事業の創造 解題(2) 阪急電鉄開業当時の鉄道ビジネスの特徴

現在の宝塚市は大阪のベットタウンとして山の上まで開発されていますが、阪急電鉄開業当時の宝塚はのどかな農村でした。このため、大阪と宝塚を移動する乗客は期待できません。開業当時「田舎に電車を走らせてどうするのだ」と言われたこともあったそうです。そもそも、当時の民営鉄道の事業システムは人口密集地を走行することを前提として組み立てられています。すなわち、ターミナルは目的地に置き、路線は人口が密集する集落を通り、車両は高加減速を可能とする電車を選び、ダイヤは「待たずに乗れる」高頻度運転と電車の特定を生かした高速運転といった特徴があります。言い換えるならば、乗客の創造など考える必要がないということです。

民営鉄道は都市間連絡ないしは参詣客輸送を任務とし、副業に電燈事業を行うというのが一般的でした。鉄道事業としては顧客を確保するために何らかの手段を講じる必要はなかったのです。また、有り余る電気の販売先として電燈事業を行い収益の安定をことが一般的です。
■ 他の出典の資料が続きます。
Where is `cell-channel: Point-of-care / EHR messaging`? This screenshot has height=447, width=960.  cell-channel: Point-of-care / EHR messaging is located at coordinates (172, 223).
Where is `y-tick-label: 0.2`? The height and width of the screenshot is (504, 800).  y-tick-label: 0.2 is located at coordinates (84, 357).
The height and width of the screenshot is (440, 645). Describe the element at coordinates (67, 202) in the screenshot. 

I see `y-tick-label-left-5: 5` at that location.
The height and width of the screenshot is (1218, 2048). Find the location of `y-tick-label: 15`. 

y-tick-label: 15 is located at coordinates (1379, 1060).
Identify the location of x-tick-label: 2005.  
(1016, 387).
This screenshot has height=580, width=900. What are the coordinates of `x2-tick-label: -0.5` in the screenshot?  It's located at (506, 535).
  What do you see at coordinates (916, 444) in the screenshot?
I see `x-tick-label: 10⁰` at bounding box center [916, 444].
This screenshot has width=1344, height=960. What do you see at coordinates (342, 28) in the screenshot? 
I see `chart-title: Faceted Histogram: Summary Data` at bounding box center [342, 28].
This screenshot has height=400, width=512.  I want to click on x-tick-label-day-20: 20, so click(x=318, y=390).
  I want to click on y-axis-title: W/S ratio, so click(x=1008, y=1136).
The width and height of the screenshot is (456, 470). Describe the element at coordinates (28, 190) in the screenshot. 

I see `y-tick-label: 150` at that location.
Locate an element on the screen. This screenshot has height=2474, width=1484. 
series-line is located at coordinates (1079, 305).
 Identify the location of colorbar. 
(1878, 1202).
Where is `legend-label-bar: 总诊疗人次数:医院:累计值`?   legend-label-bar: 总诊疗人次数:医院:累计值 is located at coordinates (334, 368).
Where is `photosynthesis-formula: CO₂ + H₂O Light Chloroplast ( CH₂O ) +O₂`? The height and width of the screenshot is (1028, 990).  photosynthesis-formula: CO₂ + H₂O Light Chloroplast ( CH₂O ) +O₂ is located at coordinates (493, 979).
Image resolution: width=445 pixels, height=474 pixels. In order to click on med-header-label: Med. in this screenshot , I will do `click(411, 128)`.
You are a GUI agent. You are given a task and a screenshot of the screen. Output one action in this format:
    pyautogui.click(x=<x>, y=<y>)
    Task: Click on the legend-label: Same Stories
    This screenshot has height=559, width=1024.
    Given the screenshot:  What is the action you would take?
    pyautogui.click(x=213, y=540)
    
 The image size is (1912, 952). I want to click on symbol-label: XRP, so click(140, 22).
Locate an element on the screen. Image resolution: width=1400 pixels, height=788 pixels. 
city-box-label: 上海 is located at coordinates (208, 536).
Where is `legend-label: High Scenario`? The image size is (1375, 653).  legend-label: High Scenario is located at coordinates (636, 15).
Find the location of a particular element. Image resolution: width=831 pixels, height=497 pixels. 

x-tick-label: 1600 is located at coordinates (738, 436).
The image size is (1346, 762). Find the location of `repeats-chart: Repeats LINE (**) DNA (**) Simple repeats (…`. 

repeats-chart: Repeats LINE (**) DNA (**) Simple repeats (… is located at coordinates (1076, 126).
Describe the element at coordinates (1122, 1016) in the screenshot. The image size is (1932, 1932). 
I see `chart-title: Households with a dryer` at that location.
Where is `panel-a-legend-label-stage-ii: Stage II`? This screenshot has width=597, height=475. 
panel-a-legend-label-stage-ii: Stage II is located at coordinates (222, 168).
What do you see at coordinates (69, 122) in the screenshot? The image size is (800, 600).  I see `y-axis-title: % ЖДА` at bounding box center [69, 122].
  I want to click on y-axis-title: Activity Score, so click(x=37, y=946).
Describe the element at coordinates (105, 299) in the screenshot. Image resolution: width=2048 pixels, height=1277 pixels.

このように書けば鉄道会社が副業として電燈事業を行っているように聞こえますが、実態は電燈会社が副業として有り余った電気を使って電車を動かしたということが一般的でした。このため、電力会社の先祖に電鉄会社があるのか電鉄会社の先祖に電燈会社があるのか、といった状態になります。関西地区では、阪神電気鉄道と京阪電気鉄道がこの系統に属します。

これに対して、阪急電鉄とその祖先である箕面有馬電気軌道は都市間連絡を目的としたものではなく福知山線国営化救済策として設立されたものであり、当時の民営鉄道事業の成功モデルを使うことができなかった点が特徴です。事実、会社設立発起人がこの会社から逃げようとしたエピソードもあるくらいです。先にも触れたとおり宝塚はのどかな田舎町で、沿線も未開発の地であったことが特徴でした。このため、乗客を創造しなければ収益基盤が存在しないということになりますが、小林一三氏は勝算があって電車を開業します。その勝算こそ、顧客を創造するために構築したシステムでした。